While the transitional government may cast itself as a national and revolutionary force, it may very well be an extension of rule in Idlib. “So, the question is, to what extent does this open up to be a much more inclusive political transition?” Abboud said. “There are a lot of people in Syria right now who feel they are owed the fruits of the revolution … How the future government [will] include that many people is the biggest question.”
All of this, of course, begs the question of how to consider Syria, Lebanon, and Palestine in relation to each other. After all, Assad’s collapse did not occur in a vacuum, just as Israel’s strikes on Lebanon — and subsequently on a fragile Syria — have not happened without some connection to the genocide in Gaza. Understanding how the Assad regime fell so suddenly and how chaos in Lebanon has escalated is all a part of understanding the systemic forces at play in the broader regional conflict.

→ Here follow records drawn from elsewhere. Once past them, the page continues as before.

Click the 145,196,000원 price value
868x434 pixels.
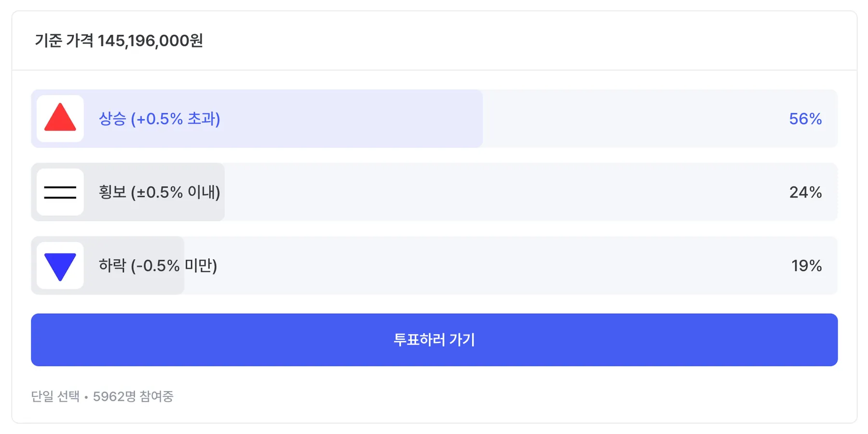(x=150, y=41)
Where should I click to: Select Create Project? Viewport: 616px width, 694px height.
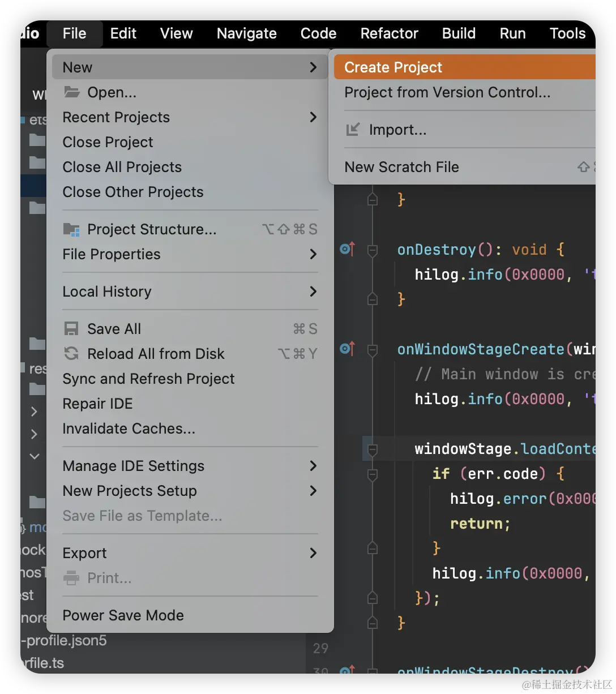tap(393, 67)
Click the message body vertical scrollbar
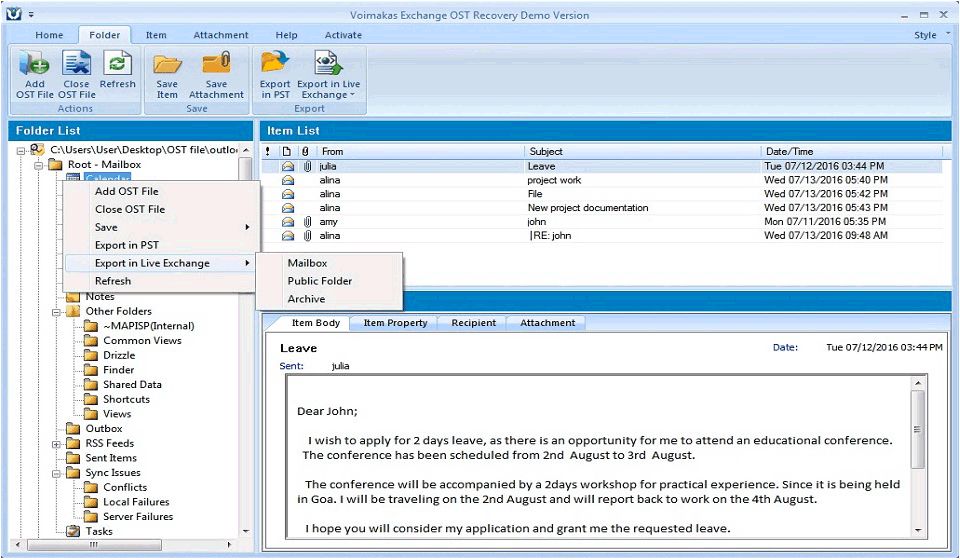 (917, 430)
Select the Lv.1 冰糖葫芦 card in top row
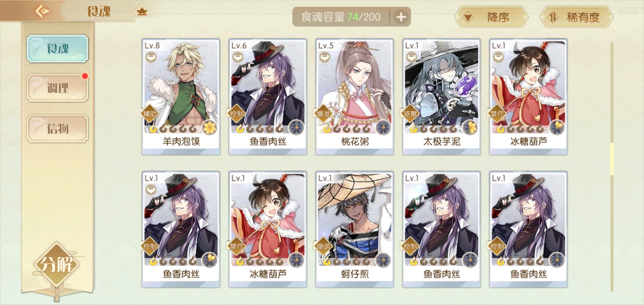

Malas emphasized that the success of the uprising in Syria after so many years is largely due to the fact that Iran is spread thin fighting on multiple fronts and with proxies on multiple fronts, just as Hezbollah is spread thin with Israel’s ongoing assaults. “This all made it so that no one was really able to come protect Assad when the time came and the rebels were knocking on his door,” Malas continued.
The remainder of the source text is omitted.